Data section START
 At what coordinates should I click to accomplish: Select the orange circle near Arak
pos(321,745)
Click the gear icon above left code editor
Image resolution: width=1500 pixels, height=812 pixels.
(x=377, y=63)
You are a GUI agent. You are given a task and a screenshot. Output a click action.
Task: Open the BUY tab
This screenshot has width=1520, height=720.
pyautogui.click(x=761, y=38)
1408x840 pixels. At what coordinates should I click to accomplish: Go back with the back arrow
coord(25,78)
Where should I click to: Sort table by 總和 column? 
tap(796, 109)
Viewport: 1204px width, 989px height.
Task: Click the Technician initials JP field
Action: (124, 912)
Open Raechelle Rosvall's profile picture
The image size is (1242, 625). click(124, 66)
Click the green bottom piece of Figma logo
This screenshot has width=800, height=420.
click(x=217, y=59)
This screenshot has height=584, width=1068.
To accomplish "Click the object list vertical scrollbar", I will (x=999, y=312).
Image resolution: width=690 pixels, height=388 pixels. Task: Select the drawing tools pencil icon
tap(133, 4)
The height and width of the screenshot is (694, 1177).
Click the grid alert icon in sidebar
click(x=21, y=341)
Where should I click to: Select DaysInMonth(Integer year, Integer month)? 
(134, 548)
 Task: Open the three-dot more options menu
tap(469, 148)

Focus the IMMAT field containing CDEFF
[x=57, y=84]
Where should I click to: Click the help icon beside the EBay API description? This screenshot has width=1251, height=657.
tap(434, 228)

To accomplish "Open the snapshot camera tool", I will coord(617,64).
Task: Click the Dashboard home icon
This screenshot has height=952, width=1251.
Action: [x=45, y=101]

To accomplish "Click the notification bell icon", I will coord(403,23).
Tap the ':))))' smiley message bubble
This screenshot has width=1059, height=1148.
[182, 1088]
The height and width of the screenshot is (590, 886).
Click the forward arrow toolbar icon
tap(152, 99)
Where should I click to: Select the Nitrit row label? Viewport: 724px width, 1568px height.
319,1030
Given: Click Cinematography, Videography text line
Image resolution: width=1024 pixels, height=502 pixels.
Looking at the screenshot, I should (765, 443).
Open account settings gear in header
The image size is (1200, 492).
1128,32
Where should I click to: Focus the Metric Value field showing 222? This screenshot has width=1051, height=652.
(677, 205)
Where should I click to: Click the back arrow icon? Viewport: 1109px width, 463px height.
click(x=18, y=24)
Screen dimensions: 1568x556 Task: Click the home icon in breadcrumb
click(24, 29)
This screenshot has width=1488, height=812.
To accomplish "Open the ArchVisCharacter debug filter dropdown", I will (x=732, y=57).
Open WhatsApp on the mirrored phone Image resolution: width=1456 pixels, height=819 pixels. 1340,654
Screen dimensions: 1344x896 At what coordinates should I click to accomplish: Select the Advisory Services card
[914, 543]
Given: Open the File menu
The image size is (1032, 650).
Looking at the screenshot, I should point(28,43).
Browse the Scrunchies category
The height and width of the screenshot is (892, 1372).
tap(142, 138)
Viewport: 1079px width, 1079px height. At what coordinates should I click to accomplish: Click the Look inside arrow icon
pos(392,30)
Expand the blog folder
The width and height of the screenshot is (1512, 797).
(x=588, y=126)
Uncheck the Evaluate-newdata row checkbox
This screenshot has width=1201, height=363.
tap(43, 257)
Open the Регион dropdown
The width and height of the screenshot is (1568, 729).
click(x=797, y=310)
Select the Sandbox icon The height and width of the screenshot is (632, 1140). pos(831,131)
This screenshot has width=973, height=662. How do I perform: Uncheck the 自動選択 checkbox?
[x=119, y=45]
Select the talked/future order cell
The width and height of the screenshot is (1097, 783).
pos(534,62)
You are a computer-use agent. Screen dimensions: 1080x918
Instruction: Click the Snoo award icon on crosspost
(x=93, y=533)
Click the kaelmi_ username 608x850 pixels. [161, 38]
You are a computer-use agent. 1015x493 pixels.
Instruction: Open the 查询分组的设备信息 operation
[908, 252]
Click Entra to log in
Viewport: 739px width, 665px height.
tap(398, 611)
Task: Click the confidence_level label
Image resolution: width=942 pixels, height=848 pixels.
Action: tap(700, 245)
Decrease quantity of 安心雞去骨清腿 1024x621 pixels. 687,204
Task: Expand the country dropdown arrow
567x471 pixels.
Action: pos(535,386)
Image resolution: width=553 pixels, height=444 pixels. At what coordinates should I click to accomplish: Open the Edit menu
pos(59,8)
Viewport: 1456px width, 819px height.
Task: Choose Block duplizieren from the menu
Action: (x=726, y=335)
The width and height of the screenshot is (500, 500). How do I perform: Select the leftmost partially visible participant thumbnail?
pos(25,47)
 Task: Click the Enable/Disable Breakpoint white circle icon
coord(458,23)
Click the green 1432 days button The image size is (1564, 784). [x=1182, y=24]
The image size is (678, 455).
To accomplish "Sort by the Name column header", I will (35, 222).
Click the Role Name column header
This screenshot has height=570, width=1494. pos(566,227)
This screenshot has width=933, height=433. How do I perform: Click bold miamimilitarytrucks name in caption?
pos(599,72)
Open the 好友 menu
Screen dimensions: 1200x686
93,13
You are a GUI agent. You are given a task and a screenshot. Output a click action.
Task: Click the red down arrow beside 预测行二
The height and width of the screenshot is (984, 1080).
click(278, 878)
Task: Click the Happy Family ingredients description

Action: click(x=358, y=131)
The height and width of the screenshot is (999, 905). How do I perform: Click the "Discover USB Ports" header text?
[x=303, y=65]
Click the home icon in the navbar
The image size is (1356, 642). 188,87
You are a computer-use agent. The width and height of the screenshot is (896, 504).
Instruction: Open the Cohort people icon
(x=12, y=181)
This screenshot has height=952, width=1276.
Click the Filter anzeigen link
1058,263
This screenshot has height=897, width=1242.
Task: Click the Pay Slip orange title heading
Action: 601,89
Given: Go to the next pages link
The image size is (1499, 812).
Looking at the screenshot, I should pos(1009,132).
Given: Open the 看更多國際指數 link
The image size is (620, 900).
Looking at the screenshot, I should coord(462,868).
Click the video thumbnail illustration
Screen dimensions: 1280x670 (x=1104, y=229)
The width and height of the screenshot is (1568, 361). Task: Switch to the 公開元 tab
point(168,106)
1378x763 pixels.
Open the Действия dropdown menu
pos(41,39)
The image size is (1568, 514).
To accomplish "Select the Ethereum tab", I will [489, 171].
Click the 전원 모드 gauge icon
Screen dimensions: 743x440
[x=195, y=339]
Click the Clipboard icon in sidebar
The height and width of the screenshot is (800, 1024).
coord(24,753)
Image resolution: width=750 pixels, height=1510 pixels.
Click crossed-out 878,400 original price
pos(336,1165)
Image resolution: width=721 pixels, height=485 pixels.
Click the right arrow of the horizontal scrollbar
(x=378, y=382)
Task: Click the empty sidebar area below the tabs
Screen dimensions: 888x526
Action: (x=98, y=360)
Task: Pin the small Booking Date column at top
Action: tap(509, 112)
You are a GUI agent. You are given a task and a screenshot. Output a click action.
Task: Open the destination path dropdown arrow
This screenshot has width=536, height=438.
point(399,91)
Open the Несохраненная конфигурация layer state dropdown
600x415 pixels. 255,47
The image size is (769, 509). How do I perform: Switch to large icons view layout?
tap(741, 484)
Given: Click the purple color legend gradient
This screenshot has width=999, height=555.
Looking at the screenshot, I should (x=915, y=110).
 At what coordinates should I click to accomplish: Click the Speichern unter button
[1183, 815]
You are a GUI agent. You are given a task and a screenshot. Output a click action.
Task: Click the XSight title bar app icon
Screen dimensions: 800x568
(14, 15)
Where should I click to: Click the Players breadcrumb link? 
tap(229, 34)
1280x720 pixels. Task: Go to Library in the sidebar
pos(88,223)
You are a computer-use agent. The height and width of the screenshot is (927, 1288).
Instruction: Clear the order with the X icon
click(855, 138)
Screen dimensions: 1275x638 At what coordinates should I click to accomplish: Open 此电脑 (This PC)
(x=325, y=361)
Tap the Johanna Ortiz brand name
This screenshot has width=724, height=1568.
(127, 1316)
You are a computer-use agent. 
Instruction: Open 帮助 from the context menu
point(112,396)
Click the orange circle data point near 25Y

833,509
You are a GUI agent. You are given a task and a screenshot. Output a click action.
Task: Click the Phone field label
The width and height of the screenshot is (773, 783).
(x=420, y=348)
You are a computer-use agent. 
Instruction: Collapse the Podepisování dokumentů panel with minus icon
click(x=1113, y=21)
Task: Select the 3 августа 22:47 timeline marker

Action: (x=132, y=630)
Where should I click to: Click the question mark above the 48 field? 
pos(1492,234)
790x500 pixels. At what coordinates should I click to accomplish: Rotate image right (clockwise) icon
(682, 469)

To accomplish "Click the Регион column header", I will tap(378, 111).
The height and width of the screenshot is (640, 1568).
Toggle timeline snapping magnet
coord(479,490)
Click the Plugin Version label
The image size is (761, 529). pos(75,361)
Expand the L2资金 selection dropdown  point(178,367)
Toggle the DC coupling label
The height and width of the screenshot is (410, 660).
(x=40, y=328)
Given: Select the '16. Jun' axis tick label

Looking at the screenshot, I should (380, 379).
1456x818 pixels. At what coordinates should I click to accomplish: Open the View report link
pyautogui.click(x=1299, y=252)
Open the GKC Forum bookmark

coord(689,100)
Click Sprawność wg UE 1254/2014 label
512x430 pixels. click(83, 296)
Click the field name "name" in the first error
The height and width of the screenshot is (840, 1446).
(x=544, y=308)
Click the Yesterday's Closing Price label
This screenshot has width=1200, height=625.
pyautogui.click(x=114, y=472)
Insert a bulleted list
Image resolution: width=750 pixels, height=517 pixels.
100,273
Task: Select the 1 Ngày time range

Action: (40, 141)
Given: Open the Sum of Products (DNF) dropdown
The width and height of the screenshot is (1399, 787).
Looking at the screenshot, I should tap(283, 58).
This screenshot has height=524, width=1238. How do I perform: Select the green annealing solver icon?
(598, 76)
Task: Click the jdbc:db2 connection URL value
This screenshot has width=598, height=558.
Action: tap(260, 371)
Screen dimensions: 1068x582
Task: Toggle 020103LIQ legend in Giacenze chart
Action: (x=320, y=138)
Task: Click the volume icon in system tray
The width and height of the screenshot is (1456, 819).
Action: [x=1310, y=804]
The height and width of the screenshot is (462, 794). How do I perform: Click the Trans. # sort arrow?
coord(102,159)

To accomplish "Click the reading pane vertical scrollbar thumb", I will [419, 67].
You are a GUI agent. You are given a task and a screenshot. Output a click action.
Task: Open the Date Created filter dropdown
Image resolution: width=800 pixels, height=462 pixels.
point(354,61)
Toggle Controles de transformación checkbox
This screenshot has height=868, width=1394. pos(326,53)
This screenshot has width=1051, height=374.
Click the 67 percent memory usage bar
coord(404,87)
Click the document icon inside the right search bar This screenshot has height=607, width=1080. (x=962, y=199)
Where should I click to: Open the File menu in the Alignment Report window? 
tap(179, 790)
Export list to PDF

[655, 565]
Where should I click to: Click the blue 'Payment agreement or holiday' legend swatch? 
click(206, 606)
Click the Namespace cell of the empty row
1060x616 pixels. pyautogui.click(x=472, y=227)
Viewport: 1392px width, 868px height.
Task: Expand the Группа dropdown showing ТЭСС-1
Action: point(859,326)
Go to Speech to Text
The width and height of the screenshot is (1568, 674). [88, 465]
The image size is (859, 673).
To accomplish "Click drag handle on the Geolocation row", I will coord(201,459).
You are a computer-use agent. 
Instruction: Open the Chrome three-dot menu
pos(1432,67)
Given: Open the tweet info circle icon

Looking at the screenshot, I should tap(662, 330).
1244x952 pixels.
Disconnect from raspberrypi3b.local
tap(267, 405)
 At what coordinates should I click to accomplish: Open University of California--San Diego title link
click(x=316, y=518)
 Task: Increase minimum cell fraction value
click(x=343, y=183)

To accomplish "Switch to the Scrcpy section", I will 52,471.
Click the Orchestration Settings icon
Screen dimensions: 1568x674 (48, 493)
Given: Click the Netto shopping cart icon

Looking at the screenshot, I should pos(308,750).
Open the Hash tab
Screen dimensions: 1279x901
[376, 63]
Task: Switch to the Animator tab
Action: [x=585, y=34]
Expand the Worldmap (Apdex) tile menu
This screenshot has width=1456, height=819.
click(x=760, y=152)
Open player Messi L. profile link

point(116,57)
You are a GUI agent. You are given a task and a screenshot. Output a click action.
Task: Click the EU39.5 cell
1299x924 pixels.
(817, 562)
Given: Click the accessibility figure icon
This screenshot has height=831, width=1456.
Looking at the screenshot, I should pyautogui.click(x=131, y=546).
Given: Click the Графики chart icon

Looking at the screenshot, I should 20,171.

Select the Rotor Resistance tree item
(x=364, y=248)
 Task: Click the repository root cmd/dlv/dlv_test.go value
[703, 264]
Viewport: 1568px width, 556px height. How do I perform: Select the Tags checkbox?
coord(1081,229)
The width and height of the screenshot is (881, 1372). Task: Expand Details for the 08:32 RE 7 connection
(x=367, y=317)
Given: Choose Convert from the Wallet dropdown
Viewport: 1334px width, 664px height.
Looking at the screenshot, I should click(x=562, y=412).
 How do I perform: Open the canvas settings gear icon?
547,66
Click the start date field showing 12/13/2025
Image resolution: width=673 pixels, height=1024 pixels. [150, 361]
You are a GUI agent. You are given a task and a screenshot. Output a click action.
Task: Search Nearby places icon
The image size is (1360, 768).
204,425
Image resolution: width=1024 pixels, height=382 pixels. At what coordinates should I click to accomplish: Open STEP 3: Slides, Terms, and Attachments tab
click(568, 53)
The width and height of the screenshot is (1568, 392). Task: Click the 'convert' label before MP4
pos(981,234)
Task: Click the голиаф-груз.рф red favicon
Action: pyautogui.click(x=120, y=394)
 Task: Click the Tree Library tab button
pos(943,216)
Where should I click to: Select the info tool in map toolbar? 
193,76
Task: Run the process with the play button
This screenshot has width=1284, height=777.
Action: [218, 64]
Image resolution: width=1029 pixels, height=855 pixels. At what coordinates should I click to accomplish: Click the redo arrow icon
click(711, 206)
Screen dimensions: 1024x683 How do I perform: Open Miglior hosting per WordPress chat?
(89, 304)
Data section END
What the task requires: For this exercise, repeat exactly the lines of the data above from the one with "The width and height of the screenshot is (1456, 819)." down to the one with "The image size is (859, 673).", both end lines included.

Reply:
The width and height of the screenshot is (1456, 819).
Action: [x=1310, y=804]
The height and width of the screenshot is (462, 794). How do I perform: Click the Trans. # sort arrow?
coord(102,159)

To accomplish "Click the reading pane vertical scrollbar thumb", I will [419, 67].
You are a GUI agent. You are given a task and a screenshot. Output a click action.
Task: Open the Date Created filter dropdown
Image resolution: width=800 pixels, height=462 pixels.
point(354,61)
Toggle Controles de transformación checkbox
This screenshot has height=868, width=1394. pos(326,53)
This screenshot has width=1051, height=374.
Click the 67 percent memory usage bar
coord(404,87)
Click the document icon inside the right search bar This screenshot has height=607, width=1080. (x=962, y=199)
Where should I click to: Open the File menu in the Alignment Report window? 
tap(179, 790)
Export list to PDF

[655, 565]
Where should I click to: Click the blue 'Payment agreement or holiday' legend swatch? 
click(206, 606)
Click the Namespace cell of the empty row
1060x616 pixels. pyautogui.click(x=472, y=227)
Viewport: 1392px width, 868px height.
Task: Expand the Группа dropdown showing ТЭСС-1
Action: point(859,326)
Go to Speech to Text
The width and height of the screenshot is (1568, 674). [88, 465]
The image size is (859, 673).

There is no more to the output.